Повесть Ильи Бражникова "Кулинар Гуров" - одно из самых необычных и значительных событий в русской прозе 90-х. Опубликована она была впервые в интернет-журнале "TextOnly" в 1998 году, а теперь наконец издана отдельной книгой - в расширенной редакции.
Текст Бражникова - как бы про детский сад. Только в этом детском саду висит над входом лозунг некоего Гурова "Кулинария - не арифметика" (сразу вспоминается "Не знающий геометрии да не войдет" над воротами школы Платона). Начинается все с того, что из детсада уволили повариху тетю Любу и на ее место приходит повар Филипп, который заводит новый обычай: "индивидуальные занятия". То есть после тихого часа приглашает избранных детей к себе в кухню, похожую на алхимическую лабораторию.
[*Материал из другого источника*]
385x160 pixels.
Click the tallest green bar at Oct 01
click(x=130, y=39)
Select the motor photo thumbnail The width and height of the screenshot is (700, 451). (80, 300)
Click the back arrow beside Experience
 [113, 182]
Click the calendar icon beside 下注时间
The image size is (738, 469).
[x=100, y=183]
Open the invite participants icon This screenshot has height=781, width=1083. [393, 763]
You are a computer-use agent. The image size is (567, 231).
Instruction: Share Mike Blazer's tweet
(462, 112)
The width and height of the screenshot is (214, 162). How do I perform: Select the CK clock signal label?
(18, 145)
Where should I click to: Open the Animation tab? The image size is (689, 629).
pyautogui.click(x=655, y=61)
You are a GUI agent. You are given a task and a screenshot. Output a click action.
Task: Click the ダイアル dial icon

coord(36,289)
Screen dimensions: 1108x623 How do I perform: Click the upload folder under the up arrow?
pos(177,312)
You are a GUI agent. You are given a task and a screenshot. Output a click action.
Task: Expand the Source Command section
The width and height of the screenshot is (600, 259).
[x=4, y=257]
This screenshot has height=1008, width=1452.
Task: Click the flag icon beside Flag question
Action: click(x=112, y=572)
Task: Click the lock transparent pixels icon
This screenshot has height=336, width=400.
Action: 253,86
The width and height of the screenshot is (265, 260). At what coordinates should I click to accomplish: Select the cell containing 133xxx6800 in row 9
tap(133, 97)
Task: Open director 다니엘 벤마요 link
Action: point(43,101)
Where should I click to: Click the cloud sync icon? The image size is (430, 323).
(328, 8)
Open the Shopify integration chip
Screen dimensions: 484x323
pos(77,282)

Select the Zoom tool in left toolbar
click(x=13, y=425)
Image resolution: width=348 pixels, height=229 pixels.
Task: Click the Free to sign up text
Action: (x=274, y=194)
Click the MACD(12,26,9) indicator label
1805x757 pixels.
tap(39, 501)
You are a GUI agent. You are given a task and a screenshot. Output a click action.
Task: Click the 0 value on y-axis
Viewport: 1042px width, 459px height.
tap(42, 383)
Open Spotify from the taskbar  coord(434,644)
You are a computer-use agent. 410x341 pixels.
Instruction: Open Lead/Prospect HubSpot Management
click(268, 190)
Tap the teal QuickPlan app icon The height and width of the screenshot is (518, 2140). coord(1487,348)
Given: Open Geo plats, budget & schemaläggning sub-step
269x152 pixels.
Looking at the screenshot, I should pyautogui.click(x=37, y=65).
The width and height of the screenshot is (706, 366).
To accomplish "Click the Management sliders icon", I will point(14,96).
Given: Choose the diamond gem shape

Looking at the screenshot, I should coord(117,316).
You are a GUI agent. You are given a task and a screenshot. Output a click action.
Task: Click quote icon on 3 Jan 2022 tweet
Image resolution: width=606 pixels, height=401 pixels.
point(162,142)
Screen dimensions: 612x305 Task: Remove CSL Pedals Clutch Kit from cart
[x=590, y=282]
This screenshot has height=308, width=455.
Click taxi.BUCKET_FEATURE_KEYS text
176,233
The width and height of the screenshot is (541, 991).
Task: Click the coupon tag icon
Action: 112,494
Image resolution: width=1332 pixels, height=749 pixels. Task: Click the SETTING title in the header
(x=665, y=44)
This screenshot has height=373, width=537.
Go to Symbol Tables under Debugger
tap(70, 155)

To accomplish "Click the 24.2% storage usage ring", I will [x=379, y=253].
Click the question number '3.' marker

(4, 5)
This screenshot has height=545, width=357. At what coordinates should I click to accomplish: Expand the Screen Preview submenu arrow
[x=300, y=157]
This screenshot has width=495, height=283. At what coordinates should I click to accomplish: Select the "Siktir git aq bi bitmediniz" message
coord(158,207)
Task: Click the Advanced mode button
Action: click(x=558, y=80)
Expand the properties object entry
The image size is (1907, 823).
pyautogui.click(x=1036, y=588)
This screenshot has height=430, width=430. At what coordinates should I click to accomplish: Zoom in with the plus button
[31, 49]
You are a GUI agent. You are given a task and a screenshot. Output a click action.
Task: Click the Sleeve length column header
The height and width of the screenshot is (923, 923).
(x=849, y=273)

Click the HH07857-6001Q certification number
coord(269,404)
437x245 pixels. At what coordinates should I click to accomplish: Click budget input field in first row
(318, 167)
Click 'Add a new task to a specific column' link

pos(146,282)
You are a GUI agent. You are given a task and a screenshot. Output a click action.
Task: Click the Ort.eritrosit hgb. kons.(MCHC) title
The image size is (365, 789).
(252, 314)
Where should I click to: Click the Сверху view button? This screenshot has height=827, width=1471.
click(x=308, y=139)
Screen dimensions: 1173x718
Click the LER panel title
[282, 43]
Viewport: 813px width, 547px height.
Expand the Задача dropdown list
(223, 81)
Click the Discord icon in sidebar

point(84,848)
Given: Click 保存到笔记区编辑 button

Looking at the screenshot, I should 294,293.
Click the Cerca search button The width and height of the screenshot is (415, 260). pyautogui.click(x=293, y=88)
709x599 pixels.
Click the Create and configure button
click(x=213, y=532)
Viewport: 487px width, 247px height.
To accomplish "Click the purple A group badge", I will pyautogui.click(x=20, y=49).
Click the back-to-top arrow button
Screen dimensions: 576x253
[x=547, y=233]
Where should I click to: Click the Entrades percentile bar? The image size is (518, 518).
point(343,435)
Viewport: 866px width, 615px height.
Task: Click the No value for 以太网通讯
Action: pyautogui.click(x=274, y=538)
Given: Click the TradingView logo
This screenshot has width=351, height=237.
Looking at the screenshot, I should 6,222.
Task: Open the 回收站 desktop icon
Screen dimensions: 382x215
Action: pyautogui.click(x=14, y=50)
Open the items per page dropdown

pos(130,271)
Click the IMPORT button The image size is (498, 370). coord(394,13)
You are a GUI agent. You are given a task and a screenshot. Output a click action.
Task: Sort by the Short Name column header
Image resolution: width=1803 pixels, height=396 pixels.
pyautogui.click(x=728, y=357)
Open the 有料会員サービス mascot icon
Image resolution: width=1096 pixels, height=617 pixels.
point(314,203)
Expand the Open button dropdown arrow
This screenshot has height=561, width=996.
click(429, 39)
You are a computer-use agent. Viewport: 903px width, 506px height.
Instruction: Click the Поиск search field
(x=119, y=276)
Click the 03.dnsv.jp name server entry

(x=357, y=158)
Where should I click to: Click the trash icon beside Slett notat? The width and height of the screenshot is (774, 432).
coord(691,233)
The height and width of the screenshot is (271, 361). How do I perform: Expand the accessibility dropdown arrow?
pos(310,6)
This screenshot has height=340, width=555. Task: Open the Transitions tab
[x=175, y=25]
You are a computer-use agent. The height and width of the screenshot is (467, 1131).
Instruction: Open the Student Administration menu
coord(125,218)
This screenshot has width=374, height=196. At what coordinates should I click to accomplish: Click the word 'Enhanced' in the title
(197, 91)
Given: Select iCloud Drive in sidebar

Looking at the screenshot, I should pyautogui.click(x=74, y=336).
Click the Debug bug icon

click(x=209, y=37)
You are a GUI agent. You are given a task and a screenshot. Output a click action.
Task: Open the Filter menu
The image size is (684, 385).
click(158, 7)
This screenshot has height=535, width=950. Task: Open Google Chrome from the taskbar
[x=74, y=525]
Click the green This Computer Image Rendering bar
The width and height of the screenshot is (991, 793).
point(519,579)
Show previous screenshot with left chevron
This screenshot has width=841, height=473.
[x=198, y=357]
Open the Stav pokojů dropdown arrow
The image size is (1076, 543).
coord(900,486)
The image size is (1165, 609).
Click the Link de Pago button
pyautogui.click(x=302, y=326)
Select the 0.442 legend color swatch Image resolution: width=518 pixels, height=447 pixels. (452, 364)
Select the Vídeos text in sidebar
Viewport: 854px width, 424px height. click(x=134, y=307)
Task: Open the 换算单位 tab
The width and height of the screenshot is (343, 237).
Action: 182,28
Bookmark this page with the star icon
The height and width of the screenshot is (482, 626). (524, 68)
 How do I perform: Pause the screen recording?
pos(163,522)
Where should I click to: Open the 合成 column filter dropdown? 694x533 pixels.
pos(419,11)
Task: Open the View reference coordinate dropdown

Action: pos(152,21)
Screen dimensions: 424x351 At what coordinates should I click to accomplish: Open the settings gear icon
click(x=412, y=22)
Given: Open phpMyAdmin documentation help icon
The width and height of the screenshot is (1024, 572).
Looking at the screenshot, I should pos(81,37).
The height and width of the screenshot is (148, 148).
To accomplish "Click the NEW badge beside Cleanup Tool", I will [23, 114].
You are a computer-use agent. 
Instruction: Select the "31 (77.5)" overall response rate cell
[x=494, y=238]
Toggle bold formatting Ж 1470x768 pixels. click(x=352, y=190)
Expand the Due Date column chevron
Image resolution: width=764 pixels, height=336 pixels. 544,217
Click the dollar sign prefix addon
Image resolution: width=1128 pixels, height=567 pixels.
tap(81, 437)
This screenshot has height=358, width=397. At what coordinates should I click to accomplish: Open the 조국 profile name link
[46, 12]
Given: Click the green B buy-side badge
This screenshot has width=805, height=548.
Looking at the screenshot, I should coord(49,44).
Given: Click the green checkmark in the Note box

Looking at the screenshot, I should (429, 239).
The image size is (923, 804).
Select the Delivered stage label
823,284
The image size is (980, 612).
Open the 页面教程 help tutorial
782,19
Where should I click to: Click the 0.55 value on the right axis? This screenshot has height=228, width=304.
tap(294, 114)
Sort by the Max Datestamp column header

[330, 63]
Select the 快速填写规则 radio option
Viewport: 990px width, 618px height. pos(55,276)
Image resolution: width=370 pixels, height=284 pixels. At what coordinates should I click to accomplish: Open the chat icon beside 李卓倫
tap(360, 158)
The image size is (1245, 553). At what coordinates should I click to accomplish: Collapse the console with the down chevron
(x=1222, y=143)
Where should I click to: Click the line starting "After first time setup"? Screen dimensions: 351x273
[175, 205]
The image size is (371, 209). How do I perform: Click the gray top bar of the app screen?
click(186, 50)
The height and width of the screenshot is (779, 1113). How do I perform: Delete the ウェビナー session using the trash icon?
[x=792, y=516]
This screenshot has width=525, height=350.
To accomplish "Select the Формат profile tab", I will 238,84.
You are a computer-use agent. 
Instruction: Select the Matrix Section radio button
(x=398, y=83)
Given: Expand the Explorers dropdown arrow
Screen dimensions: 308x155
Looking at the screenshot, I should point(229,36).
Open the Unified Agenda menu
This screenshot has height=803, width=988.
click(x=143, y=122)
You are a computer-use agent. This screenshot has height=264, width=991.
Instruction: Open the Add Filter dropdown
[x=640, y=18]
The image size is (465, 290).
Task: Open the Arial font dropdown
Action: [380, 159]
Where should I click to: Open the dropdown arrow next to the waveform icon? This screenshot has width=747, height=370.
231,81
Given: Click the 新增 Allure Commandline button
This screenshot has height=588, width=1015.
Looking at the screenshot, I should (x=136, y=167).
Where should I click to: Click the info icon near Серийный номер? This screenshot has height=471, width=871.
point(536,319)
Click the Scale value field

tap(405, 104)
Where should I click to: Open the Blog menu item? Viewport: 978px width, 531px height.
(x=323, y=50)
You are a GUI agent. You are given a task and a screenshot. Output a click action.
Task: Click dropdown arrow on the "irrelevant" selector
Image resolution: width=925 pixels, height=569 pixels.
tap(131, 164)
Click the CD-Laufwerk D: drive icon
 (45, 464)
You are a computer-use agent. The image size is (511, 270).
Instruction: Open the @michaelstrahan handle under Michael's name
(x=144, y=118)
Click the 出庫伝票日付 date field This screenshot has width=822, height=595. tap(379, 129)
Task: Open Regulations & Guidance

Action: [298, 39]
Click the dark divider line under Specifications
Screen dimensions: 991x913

И там ведет с ними беседы, больше напоминающие беседы со своими учениками современного мистического гуру - такого, как Гурджиев или герои Карлоса Кастанеды. Происходит совмещение двух планов: с одной стороны, подробно воссозданное детское восприятие мира становится метафорой для понимания мира сегодняшнего, современного, а с другой - жанр мистических диалогов становится своего рода персонажем текста, подвергается деконструкции. По тому, как в тексте совмещены психологическая точность и метафизические аллюзии, Бражников - продолжатель традиции повести Саши Соколова "Школа для дураков".
Вышедшая в "Лимбус Пресс" книга - первое отдельное издание Бражникова, который дебютировал еще в начале 90-х и после завершения "Кулинара" опубликовал большие фрагменты двух позже написанных романов - "Сна в седьмой комнате" в альманахе "Контекст 9" и "Москвы конечной" в том же "TextOnly".
ПСИХОПАТАЛОГИИ ЛЮБОВНОЙ ЖИЗНИ
Рада Полищук. Роман-мираж. Рассказы о любви и ненависти. - М.: Текст, 2002, 273 с.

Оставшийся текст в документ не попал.